Each of the eight "portholes" into the box offer a viewpoint that is tailor made to a particular responsibility in the solution's system design. (I'll talk bout viewpoints and other stuff in a short while)
For example, the front/top/left corner... sorry... hole is looking into the box from the functional/application/logical viewpoint, the most abstract view point we use - and an amazingly powerful way for a software engineer to focus on what matters to them, removing all extraneous information from their mind as they work out the shape and structure of "their application", without worrying (too much!) about it's deployment, implementation technologies and technical services needed to keep it going.
Compare that to the back/bottom/right hole - the operational/technical/physical viewpoint, in which all those "previously ignored" issues have to be grappled with - by the systems engineer, things such as "how will we make sure the data's where it needs to be?" and "where will we run the application - here or there?"

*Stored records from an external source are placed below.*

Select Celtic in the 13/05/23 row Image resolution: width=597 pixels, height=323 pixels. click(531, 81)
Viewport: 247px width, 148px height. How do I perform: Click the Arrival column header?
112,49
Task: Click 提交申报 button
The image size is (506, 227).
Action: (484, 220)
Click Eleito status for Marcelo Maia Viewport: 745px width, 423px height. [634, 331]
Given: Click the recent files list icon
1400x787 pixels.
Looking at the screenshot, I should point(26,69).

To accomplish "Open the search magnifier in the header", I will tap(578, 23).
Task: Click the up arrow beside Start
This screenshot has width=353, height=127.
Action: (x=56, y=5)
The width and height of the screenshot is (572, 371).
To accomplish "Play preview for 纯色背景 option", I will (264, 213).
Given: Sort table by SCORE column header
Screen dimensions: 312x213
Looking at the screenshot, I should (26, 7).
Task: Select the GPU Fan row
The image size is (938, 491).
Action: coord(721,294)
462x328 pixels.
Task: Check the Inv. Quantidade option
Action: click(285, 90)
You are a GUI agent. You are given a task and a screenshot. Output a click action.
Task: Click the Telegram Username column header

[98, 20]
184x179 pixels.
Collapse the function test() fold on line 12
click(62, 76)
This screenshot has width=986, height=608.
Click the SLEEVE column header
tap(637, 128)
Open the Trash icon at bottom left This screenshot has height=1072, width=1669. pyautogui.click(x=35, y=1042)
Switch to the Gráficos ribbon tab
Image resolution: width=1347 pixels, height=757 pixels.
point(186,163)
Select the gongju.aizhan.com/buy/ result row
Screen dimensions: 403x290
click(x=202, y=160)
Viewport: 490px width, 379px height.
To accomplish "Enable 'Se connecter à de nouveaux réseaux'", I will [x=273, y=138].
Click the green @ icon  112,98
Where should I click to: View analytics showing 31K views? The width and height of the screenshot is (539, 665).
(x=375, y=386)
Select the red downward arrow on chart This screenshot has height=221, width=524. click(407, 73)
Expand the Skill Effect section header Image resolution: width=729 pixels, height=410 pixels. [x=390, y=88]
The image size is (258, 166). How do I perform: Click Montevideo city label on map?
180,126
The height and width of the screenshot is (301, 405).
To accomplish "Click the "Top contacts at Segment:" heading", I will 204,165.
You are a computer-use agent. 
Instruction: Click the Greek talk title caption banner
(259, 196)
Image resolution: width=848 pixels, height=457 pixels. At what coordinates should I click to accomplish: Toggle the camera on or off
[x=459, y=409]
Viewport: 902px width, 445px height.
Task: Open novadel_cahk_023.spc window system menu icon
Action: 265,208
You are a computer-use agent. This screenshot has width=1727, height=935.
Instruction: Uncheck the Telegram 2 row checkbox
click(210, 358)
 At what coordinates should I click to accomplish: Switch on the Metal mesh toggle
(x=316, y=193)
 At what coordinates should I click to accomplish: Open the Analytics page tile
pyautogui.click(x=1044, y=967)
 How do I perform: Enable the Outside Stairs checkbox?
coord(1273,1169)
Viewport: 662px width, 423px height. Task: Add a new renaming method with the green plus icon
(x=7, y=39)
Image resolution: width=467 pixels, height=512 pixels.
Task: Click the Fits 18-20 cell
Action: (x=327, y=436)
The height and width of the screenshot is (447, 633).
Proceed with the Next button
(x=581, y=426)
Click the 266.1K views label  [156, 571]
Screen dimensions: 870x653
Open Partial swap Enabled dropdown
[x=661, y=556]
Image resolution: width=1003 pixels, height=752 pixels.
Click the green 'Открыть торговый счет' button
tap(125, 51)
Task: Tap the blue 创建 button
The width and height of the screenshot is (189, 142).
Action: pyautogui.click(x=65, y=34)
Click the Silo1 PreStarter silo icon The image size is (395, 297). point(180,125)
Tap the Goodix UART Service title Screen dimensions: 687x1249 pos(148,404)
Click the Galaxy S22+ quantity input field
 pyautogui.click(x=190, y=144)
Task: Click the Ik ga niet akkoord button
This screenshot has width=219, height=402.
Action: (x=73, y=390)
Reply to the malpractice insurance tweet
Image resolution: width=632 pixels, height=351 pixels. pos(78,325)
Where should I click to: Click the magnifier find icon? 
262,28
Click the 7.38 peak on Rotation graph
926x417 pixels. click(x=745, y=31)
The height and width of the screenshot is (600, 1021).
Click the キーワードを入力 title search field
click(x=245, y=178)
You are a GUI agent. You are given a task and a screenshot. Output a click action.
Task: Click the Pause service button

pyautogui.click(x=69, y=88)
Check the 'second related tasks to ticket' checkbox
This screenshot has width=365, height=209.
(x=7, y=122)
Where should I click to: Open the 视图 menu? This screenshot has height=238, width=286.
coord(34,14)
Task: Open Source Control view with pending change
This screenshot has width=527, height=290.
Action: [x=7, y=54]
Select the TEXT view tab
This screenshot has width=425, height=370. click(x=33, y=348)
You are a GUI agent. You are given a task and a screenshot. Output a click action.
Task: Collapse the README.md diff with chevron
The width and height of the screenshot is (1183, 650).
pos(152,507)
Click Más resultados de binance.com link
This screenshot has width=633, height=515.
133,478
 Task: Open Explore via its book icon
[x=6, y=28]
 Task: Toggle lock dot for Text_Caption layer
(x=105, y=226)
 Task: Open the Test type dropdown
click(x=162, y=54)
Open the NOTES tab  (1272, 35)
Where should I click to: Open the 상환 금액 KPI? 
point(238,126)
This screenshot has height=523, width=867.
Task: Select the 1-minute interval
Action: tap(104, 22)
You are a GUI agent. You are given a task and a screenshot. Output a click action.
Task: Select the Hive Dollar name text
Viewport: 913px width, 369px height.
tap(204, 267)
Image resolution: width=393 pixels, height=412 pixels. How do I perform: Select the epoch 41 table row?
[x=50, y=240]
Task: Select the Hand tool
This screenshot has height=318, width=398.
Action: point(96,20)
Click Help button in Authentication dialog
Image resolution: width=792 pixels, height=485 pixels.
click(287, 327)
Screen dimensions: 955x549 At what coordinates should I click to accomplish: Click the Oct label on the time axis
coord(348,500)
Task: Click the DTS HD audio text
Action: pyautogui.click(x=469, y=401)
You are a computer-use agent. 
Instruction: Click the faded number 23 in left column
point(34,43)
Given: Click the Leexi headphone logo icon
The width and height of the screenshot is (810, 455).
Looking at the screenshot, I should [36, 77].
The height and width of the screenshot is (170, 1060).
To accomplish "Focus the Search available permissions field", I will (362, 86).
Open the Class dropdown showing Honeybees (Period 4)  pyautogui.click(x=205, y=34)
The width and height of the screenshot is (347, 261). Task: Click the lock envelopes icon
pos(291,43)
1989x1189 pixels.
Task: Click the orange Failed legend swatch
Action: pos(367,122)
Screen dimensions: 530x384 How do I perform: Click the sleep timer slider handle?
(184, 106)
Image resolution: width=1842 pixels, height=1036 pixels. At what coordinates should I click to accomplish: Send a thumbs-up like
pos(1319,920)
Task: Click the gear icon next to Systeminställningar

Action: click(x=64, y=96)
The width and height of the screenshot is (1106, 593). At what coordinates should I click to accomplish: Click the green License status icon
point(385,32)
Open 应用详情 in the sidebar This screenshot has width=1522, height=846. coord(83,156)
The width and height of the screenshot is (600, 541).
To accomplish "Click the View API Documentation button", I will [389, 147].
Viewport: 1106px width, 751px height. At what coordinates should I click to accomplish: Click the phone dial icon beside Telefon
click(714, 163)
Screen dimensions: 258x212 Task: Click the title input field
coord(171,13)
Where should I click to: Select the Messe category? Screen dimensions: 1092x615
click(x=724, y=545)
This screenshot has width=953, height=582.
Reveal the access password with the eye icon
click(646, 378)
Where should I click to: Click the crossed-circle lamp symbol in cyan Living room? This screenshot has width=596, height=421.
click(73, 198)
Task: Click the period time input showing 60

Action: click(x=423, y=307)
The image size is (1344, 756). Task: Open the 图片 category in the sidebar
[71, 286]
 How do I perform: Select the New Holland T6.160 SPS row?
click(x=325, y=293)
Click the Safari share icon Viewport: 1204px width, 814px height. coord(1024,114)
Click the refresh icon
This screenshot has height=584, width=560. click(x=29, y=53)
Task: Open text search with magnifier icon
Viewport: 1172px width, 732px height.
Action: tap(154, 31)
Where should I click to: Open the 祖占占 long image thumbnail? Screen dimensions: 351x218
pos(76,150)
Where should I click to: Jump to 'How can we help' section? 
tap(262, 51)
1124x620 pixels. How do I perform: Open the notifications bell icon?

But hold on - surely the software engineer also worries about these things?
YES!
But from different perspectives to that of the systems engineer - they look into the box from the left hand side's four holes - so if they choose to think about how their application will be supported by "infrastructure", they'll use the (bottom/left/front) technical/functional/logical viewpoint as a way of understanding the technical implications and functional requirements placed on the infrastructure by their application and data design - such as specifying the behaviour of the underlying infrastructure needed to supply, backup and maintain their data, or to maintain their application's transaction integrity.